(REQUIRED ACTION) Although the records contain pictures, only their text should be repeated, exactly as it stands.
[DATA SHOWN — start]
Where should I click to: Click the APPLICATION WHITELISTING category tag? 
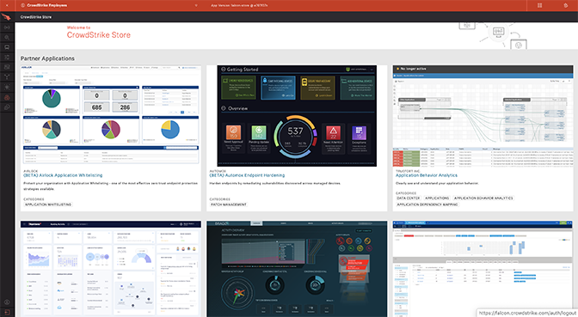pyautogui.click(x=48, y=204)

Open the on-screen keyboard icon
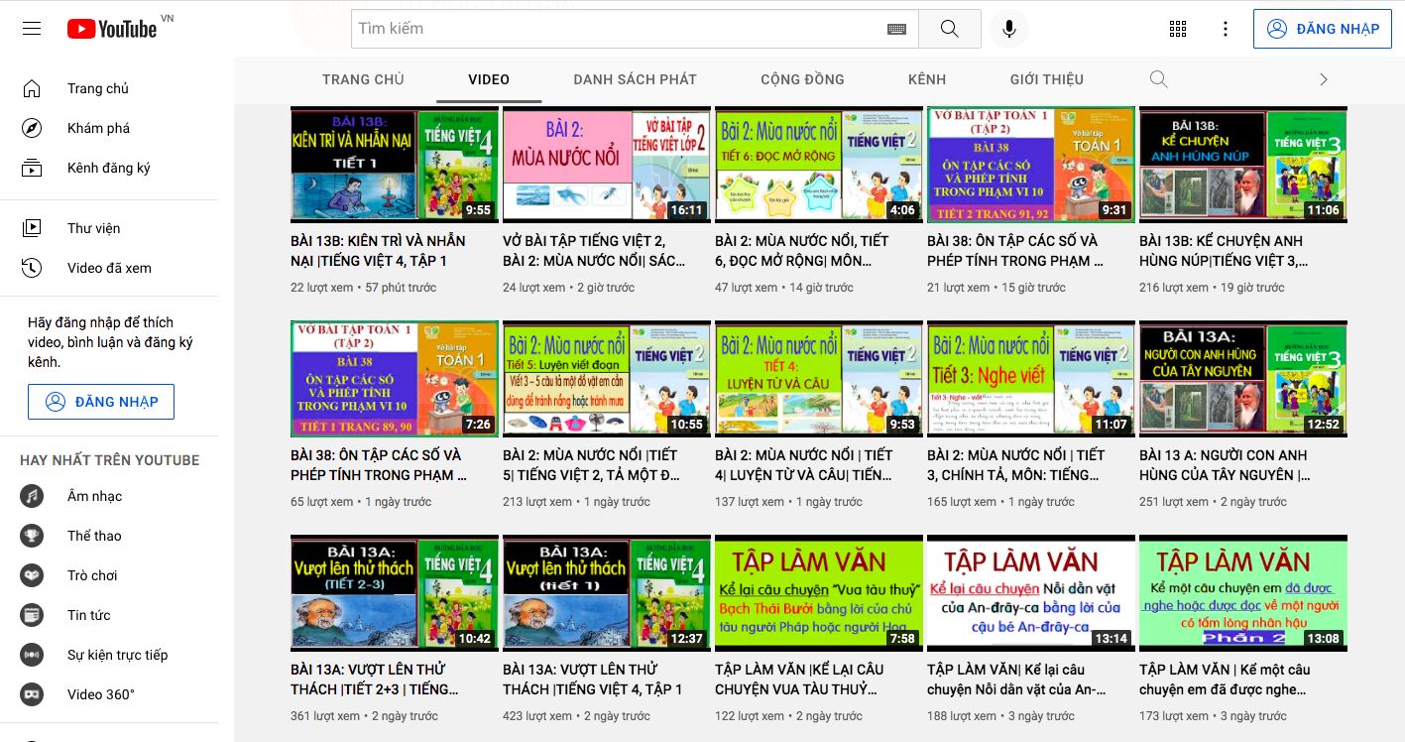pos(896,30)
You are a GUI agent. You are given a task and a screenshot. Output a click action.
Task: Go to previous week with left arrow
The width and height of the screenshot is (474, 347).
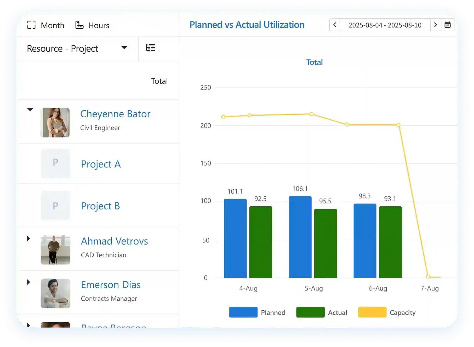coord(335,25)

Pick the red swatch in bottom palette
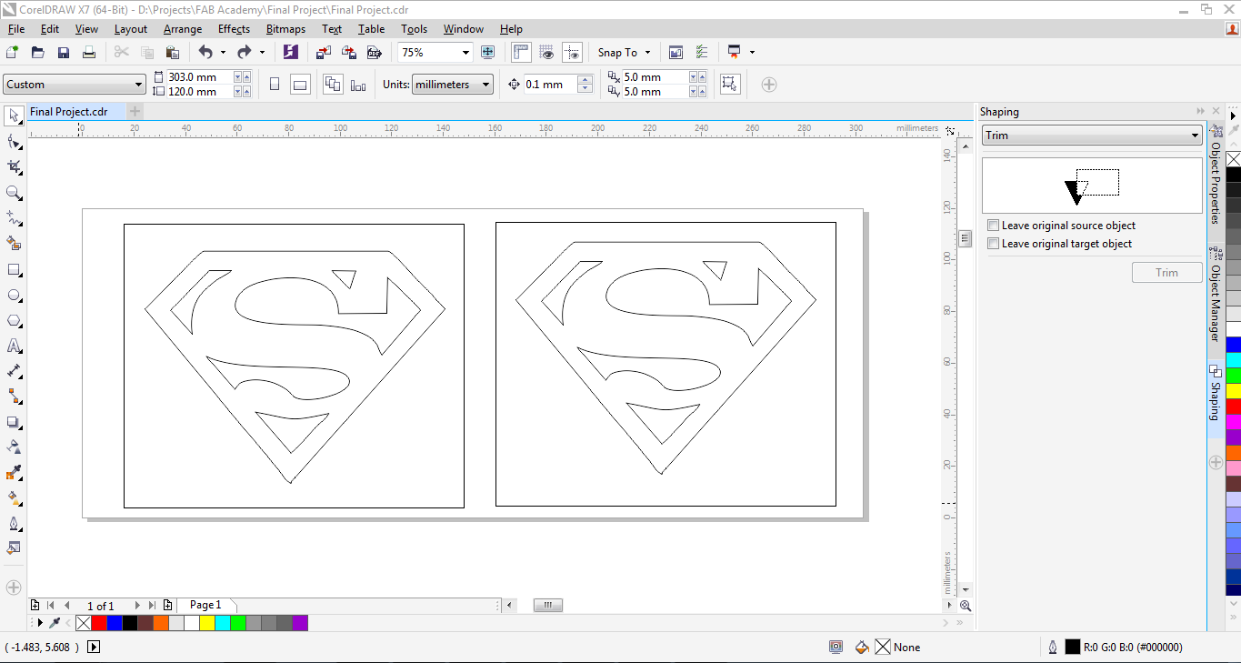pyautogui.click(x=99, y=623)
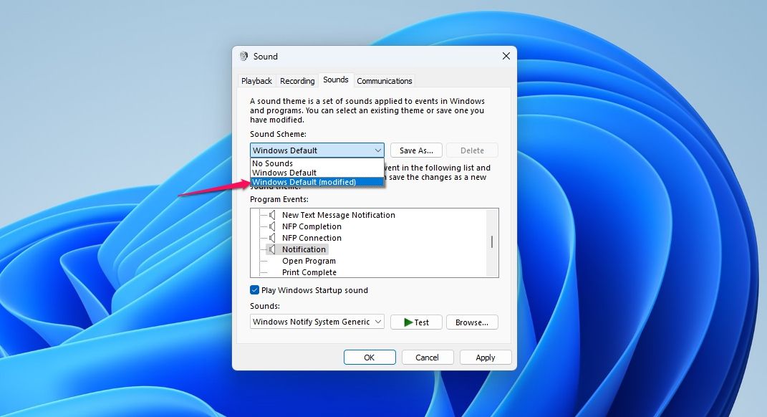The width and height of the screenshot is (767, 417).
Task: Preview the sound using the Test button
Action: (x=416, y=322)
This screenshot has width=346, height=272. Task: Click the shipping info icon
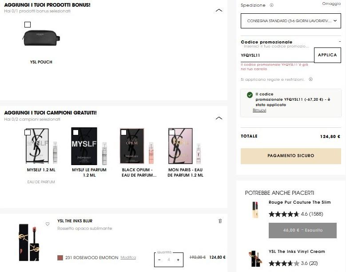pyautogui.click(x=271, y=5)
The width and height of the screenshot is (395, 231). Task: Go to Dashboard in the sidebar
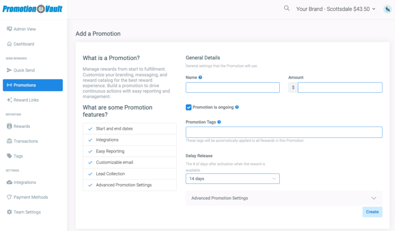[24, 44]
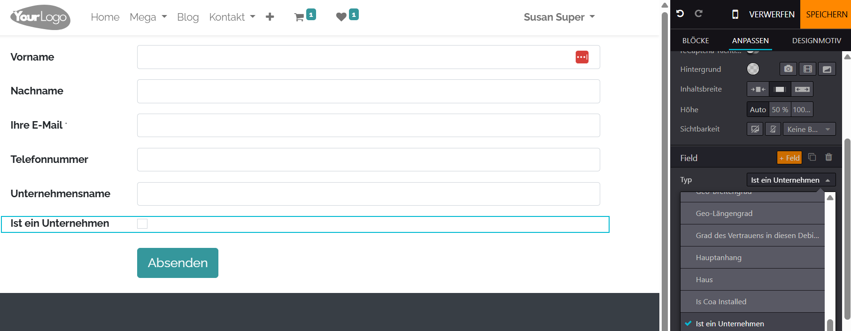The image size is (851, 331).
Task: Hide on mobile visibility icon
Action: click(773, 129)
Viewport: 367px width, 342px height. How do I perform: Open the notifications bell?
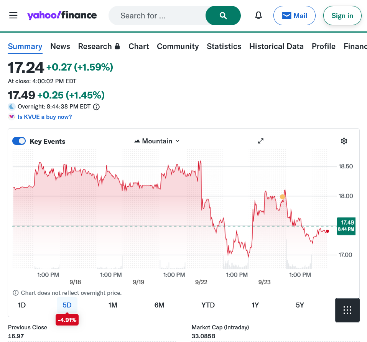pos(259,15)
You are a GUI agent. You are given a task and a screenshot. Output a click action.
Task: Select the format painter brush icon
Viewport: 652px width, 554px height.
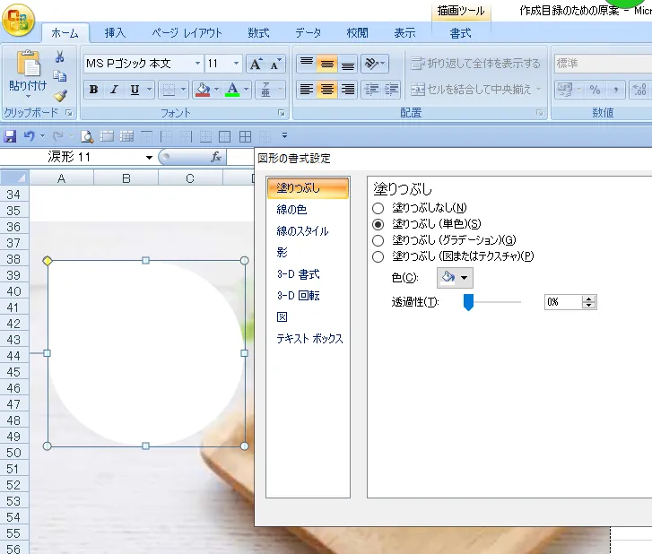point(60,95)
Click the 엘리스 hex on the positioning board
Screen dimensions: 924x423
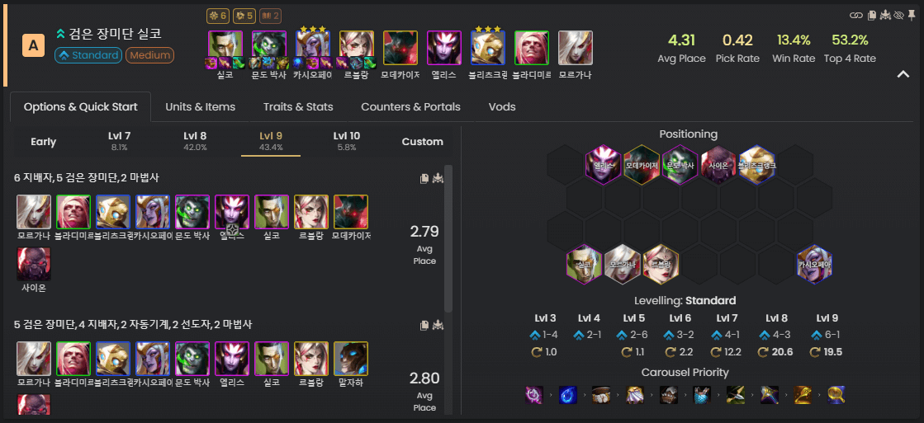[604, 165]
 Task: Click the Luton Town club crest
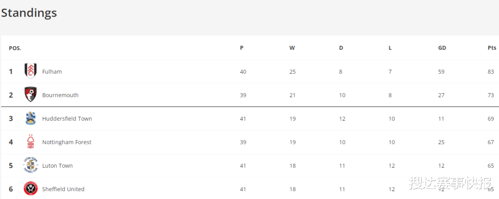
[DATA SHOWN — finish]
(WRITTEN SOLUTION)
Where should I click to: Click the APPLICATION WHITELISTING category tag? 
pyautogui.click(x=48, y=204)

Open the on-screen keyboard icon
pos(896,30)
You are a GUI agent. You are given a task and a screenshot. Output a click action.
Task: Go to previous week with left arrow
The width and height of the screenshot is (474, 347).
coord(335,25)

Pick the red swatch in bottom palette
pyautogui.click(x=99, y=623)
The width and height of the screenshot is (767, 417).
Task: Preview the sound using the Test button
Action: (x=416, y=322)
This screenshot has width=346, height=272. Task: Click the shipping info icon
pyautogui.click(x=271, y=5)
The width and height of the screenshot is (395, 231). Task: Go to Dashboard in the sidebar
[24, 44]
The image size is (851, 331).
Task: Hide on mobile visibility icon
Action: click(773, 129)
Viewport: 367px width, 342px height. How do I perform: Open the notifications bell?
pos(259,15)
You are a GUI agent. You are given a task and a screenshot. Output a click action.
Task: Select the format painter brush icon
Viewport: 652px width, 554px height.
point(60,95)
Click the 엘리스 hex on the positioning board
Screen dimensions: 924x423
[604, 165]
 Task: Click the Luton Town club crest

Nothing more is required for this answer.